T3TON wrote:bretby wrote:dm1683 wrote:Don't know why OP wouldn't just take the full ride at UT/$$$ at UVA/Duke and work in Texas biglaw. If one wants to be rich, 190k in Houston with no student loans is probably one of the best possible outcomes.
If NYC or bust, Cornell would be a great choice. They would give you a full ride or close to it and as long as you don't royally screw up grades-wise you'd be in at an NYC firm. And even if you were in the 30 percent or so that failed to get biglaw, the lack of debt would make it tolerable.
I don't get the YHS answer at all, given the article below, and Cornell is even less defensible.
http://www.vault.com/blog/vaults-law-bl ... er_ID=7778
Your article answers that:
"Yale doesn’t make the top ten not because BigLaw firms don’t want to hire Yale grads, but because they often make careers outside of BigLaw (for instance in academia)."

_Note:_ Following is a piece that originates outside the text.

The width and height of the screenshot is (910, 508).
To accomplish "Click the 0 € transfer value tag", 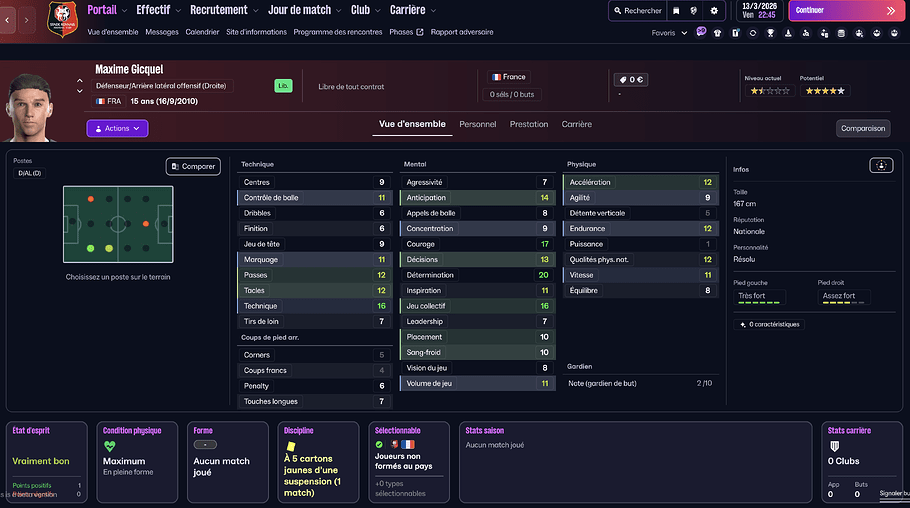I will tap(630, 79).
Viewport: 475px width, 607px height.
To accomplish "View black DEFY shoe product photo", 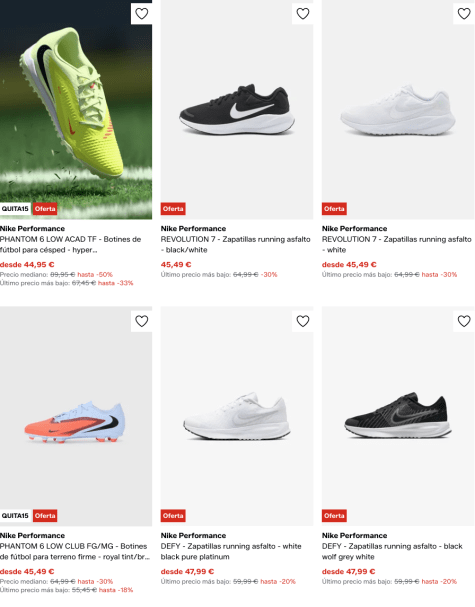I will (x=398, y=416).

That reduces supply and increases demand for Yale grads in big law.
Again this discussion presumes the costs are equal between schools. Cornell was recommended because it often gives good scholarships to high-scoring applicants and still has a respectable big law placement rate in New York.
I understand why Yale was not on the list. My point was that given the rankings, if the goal is NYC Biglaw, Fordham is a better bet than Cornell, and BC and BU are not far behind. Presumably someone who could get a big scholarship at Cornell could also get a better scholarship at those three schools. Plus in general it seems crazy to me to go to Harvard or Stanford without significant financial aid if all you want is NYC BigLaw, but maybe that's just me.